# Data Section

New york has a total of 5 boroughs and 306 neighborhoods. In order to segement the neighborhoods and explore them, we will essentially need a dataset that contains the 5 boroughs and the neighborhoods that exist in each borough as well as the the latitude and logitude coordinates of each neighborhood. 

Luckily, this dataset exists for free on the web, but here is the link to the dataset: https://geo.nyu.edu/catalog/nyu_2451_34572

Toronto has a total of 6 boroughs and 288 neighborhoods. In order to segement the neighborhoods and explore them, we will essentially need a dataset that contains the 6 boroughs and the neighborhoods that exist in each borough as well as the the latitude and logitude coordinates of each neighborhood. 

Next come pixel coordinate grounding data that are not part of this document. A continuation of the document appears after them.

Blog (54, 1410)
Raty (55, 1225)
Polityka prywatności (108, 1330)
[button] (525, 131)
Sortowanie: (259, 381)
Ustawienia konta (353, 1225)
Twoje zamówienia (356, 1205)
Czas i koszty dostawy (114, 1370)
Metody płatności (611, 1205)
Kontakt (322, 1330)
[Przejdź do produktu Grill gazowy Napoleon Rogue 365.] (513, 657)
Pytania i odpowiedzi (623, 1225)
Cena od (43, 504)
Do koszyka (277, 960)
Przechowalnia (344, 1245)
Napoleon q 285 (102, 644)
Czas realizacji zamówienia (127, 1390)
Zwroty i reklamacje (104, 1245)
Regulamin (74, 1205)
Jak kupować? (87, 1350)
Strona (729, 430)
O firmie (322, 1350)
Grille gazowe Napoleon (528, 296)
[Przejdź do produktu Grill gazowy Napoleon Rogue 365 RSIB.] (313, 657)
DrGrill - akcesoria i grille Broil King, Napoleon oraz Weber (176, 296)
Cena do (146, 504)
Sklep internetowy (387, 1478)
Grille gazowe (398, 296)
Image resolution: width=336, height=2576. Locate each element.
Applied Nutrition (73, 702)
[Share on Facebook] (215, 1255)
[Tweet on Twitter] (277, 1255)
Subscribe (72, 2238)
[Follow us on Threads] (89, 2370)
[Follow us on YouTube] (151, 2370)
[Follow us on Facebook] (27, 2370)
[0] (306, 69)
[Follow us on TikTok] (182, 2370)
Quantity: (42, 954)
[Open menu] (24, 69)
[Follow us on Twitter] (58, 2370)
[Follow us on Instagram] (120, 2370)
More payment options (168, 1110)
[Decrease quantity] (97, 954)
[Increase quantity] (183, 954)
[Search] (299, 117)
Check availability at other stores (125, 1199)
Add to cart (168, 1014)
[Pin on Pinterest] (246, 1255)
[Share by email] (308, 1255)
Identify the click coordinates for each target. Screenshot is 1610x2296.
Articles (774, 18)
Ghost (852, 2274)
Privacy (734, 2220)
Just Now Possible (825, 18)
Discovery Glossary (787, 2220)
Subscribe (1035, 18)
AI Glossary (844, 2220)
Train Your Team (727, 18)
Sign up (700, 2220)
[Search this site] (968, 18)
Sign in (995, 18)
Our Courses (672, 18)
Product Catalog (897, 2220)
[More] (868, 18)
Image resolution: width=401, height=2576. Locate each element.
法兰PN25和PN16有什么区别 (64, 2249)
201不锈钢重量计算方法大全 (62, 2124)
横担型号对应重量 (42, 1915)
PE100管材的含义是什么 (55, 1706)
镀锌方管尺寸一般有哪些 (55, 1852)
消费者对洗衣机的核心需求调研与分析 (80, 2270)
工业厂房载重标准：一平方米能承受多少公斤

Luckily, this dataset exists for free on the web.  here is the link to the dataset: https://en.wikipedia.org/wiki/List_of_postal_codes_of_Canada:_M

To get the latitude and longitudes, here is a link to a csv file that has the geographical coordinates of each postal code: http://cocl.us/Geospatial_data

**Note:** I would have used the Geocoder package, but this package can be very unreliable.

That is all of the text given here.